> _Job 1_
In the article on managing requirements across product releases, translate this sentence into Spanish: "Most requirements management tools maintain a history of each requirement, but they do not do versioning."
> _Job 2_
Pick up the article on managing requirements across product releases after its final sentence and write what comes next.

Level: Introductory James Densmore, Certified IT Specialist and Western Regional Practice Lead for Solutions Architecture, IBM
14 Jul 2006 from The Rational Edge: The author proposes two methods for managing multiple versions of requirements across multiple product releases. The first method employs IBM Rational RequisitePro or other requirements management tool. The second method utilizes a change management facility, e.g., IBM Rational ClearQuest, in combination with the requirements management tool.
 In IBM Rational's work with its clients, we routinely deal with requirements that vary from one release to the next. As a result, a tester is often working with the current release and therefore is looking at an "older" version of a given requirement than either of, say, two developers, each of whom is working on his or her own branch toward a different future release.
This poses an interesting management problem. In a large system, there may be many requirements, more than we easily can remember to change at the appropriate time. Ideally, when a branch is merged, the requirement is updated correctly. Traces to tests affected by that requirement should be made suspect, so that the testers are informed automatically that the test cases may also require changes.
In this article, I present two methods to address this problem.
Background
One might think that software configuration management (SCM) tools that implement file versioning, such as IBM Rational ClearCase, would handle this need. Unfortunately, such versioning capabilities cannot be applied to requirements unless we place exactly one requirement in a file, and maintain a separate file for each and every requirement -- and that is extravagantly impractical! Most requirements management tools maintain a history of each requirement, but they do not do versioning. The only complete view of requirements offered by these tools is "Main/Latest."
Several methods for dealing with versioning requirements have been tried in the past, including duplicating requirement repositories and copying requirements documents into temporary documents containing requirements text (which lack attributes and traces). These methods have not been satisfactory. Either they are labor intensive and error prone, or they cripple the very features of the tools needed to successfully manage requirements as they change in response to market forces and other factors.
Let's consider two methods for maintaining traceability of changes to requirements across multiple product releases. The first technique uses IBM Rational RequisitePro. The second employs RequisitePro as well as IBM Rational ClearQuest. Both work through a straightforward discipline in writing the requirements involving only the basic features of the products. While we have used IBM Rational products, these methods should be extensible to other products with similar capabilities.

> _Data_
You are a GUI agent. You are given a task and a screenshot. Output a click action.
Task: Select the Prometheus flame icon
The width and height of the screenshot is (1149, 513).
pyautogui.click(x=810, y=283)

> _Exercise output 1_
La mayoría de las herramientas de gestión de requisitos mantienen un historial de cada requisito, pero no realizan control de versiones.

> _Exercise output 2_
Method 1: Be all inclusive
The first method relies on a straightforward discipline that expands the conventional rules about how to define requirements. Currently, few rules generally apply to requirements definition. About the only consistent rule is what sometimes is called the Zen Rule: A requirement must be a statement about something required. To improve this method, we need to expand the scope of our requirements: A requirement must always describe what is required over all points in time, both now and in the foreseeable future (so far as we know). In addition to facilitating our method, this new scope also adds value because the requirement becomes a statement of everything we need to know over time about the essential need that it describes. This can help significantly in the architecture and design of the system.
Suppose, for example, that a system requirement is for four widgets in the next release, and six widgets in the release following. Then our method indicates that the requirement should be written to state that complete need: SUPP42: The XYZ application shall have four (4) widgets for the 30-June-2006 release, and in subsequent releases shall have six (6) widgets.
Note that this does not mean we have to include information about the past when we update requirements. It would be no problem from a requirements analysis point of view if, on 1 July 2006, we happen to change the requirement to read as follows: SUPP42: The XYZ application shall have six (6) widgets. If we did so, the previous version of the requirement would be stored in RequisitePro in the history for SUPP42 and therefore still accessible. More importantly, the mechanism described below will inform us that a change has occurred.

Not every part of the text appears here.